I’m a registered dietician and I have a master’s degree in nutrition, so because of that I always felt like the whole idea of dieting being focused on you can’t this or that always bothered me. I didn’t want people to feel like there was something wrong with the fact that they wanted to lose weight.
At one point the title of the book was ‘Dieting With A Kosher Girl.’ We all fought that.
Losing weight is just a natural aspect of finally getting down and eating right.
I’m not shaming. I’m loving the non-diet movement, I’m loving the move towards mindful eating, I’m all for it, I’ve been seeing this forever, but I don’t want to shame people who have a goal to lose weight in a healthy way. Obesity is a health risk in life and I want to be very careful not to shame that either.
I don’t think anyone is shaming people on diets. It’s just that no one is on a diet in a vacuum. If a woman is on a diet, chances are societal forces and cultural pressure and all that has come together to put her on that diet. It’s kind of impossible to say I’m on a diet for me, when it’s convenient that being thin happens to be what appeals to American society right now.
Medically, healthwise, they have to lose some weight. When you go down in weight 10%, your blood pressure improves, your diabetes improves. So it’s more coming at it from a health perspective than in the I need to make you lose weight way. Does that make sense?
So from a health perspective, let me ask you this. Have you heard the slogan, ‘In order to get a bikini body, just put a bikini on your body?’ Or the idea that all bodies are good bodies, even bodies that aren’t conventionally attractive, even bodies that aren’t fit, even bodies that don’t look like we expect them to? What do you think of this idea that all bodies are valuable even if they aren’t fit?

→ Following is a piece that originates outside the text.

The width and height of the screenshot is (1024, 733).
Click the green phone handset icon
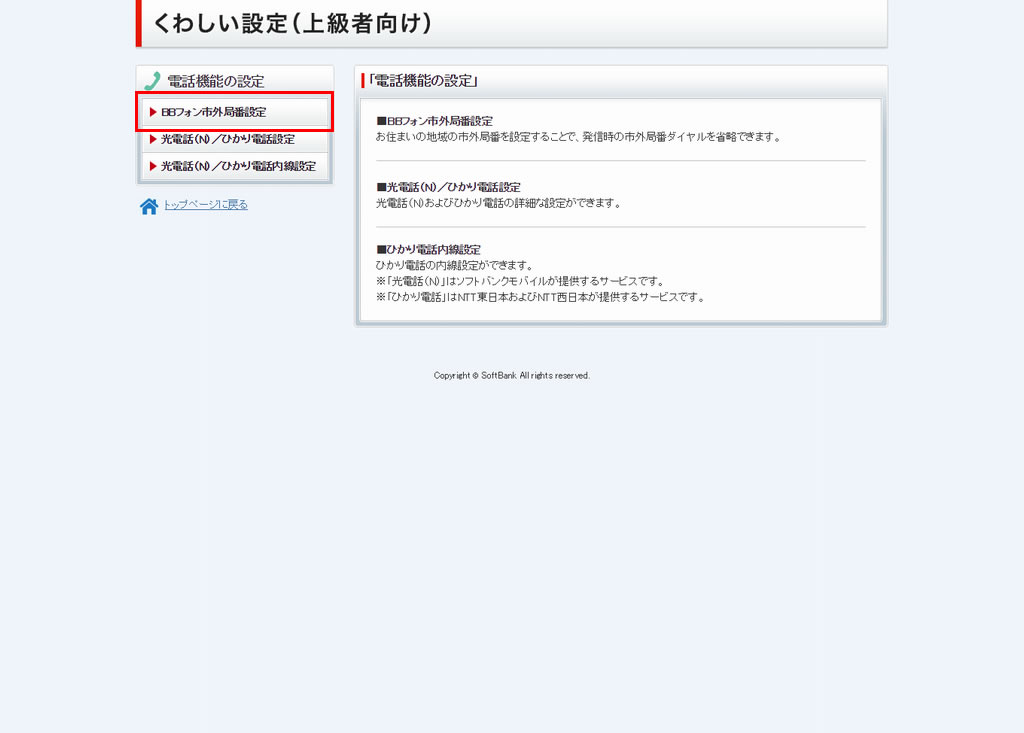pyautogui.click(x=152, y=81)
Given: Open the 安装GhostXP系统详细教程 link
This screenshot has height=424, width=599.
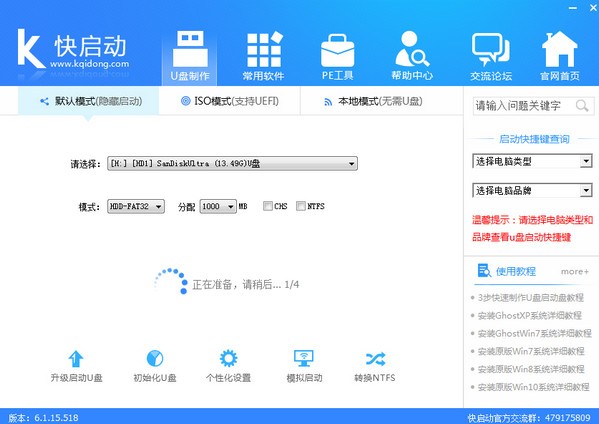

I’m all for the idea of feeling confident and respecting your body and valuing what it does physically, like I have five kids. Like the stretch-marks, all that stuff, I just remind myself, look at what it’s accomplished. I never want people to ever compare themselves with someone else. I get them to focus on the fact that this is what God gave you.
I think everyone should try to be healthier. Like, oh, you’re telling me to have a treat a week so I can learn to be around a piece of cake? Yeah, oh, wow, that’s great! It’s a more liberal way of thinking that totally embraces that movement.
Do you think the Jewish world’s been slow to accept body positivity?
It’s an issue, it’s a very big issue, but I do see movement towards it. A lot of the Jewish publications are starting to talk less about diet and more about mindful eating…
I always think we’re like eight years behind, the Jewish population, especially the more Orthodox, and I’m starting to see hints of that. It’s still a major issue and it’s not out yet, but that’s why I’m in the role I’m in.
Secrets of A Kosher Girl is out June 5, from Post Hill Press.